== ENTRIES PROVIDED ==

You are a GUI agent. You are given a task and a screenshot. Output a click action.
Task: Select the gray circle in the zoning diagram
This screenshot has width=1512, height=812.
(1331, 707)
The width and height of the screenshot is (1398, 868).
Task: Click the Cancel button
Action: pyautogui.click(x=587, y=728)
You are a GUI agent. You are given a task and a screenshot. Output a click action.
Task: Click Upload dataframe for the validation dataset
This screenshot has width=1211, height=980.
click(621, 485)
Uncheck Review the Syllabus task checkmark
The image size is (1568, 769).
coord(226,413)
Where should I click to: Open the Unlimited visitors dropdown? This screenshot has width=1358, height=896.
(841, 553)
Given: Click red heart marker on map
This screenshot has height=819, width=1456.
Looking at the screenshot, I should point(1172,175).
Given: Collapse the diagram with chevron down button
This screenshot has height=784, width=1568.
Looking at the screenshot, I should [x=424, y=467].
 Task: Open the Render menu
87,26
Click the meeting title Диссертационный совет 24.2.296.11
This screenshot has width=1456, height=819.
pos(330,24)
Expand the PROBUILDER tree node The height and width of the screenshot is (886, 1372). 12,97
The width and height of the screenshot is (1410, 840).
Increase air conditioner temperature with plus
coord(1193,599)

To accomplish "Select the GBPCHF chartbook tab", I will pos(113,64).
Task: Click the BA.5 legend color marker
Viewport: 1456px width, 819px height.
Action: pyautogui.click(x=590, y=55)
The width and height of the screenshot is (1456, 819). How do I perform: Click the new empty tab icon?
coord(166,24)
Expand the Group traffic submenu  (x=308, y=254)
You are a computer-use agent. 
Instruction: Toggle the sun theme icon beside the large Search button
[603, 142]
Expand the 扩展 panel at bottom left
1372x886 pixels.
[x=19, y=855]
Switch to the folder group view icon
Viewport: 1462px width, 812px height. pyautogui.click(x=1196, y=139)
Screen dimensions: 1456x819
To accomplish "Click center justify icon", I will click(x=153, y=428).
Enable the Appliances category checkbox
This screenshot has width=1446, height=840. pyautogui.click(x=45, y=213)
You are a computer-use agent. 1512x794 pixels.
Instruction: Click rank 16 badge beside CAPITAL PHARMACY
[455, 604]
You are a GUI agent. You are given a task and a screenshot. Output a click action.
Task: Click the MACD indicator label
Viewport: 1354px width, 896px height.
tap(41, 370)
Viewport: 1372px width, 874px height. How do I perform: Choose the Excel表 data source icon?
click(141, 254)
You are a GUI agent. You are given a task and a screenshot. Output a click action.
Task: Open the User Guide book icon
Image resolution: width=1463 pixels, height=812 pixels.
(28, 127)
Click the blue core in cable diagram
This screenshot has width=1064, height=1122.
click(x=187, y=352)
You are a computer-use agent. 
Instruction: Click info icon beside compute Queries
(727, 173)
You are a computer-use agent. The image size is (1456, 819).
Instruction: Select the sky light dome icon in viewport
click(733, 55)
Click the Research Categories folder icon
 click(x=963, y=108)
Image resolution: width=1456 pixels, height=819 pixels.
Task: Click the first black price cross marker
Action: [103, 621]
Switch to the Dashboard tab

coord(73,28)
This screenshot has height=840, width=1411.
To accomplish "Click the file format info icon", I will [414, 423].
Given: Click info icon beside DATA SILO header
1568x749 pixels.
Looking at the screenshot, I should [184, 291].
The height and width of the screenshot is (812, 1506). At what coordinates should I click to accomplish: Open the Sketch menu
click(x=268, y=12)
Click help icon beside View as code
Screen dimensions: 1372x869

===

= WHAT TO WORK ON =
Taking the material above, count every line in which the word "computer" appears; answer with the number alone.

= RESULT OF THE EXERCISE =
4